TASK GOAL: Please restate word for word the lines of the records below, from the line containing "You are a GUI" through the line containing "(x=1609, y=467)", inclusive, leaving the pictures out.

DATA SHOWN:
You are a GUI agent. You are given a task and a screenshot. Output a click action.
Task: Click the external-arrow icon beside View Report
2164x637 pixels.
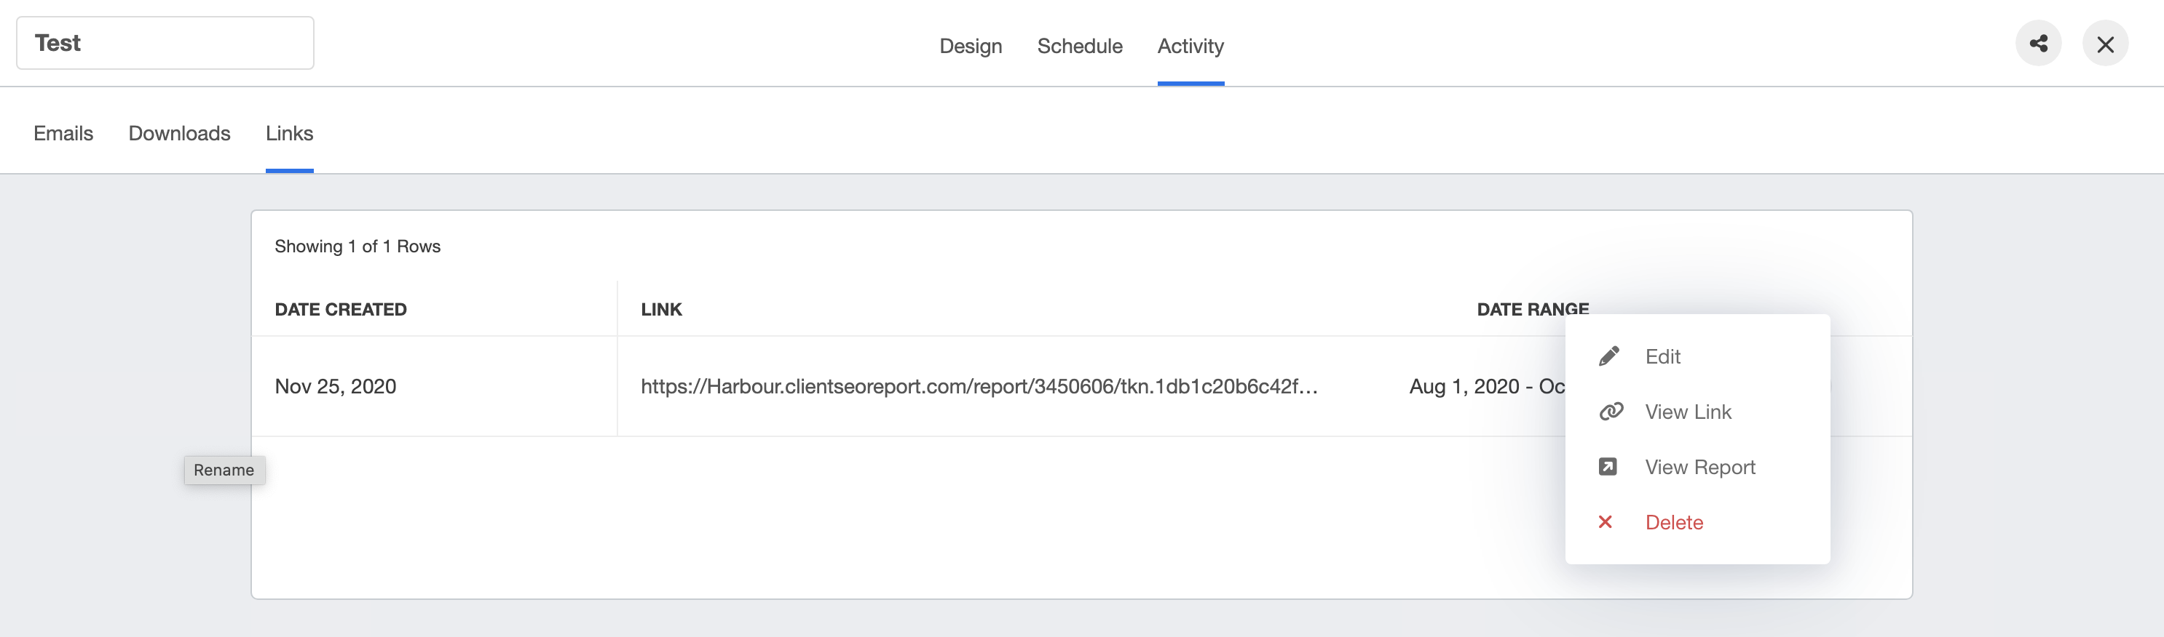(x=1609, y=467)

* * *

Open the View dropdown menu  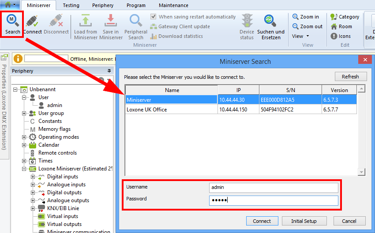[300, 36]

OUTPUT BELOW:
You are a GUI agent. You are given a task and a screenshot. Output a click action.
Task: Click the external-arrow icon beside View Report
2164x637 pixels.
(x=1609, y=467)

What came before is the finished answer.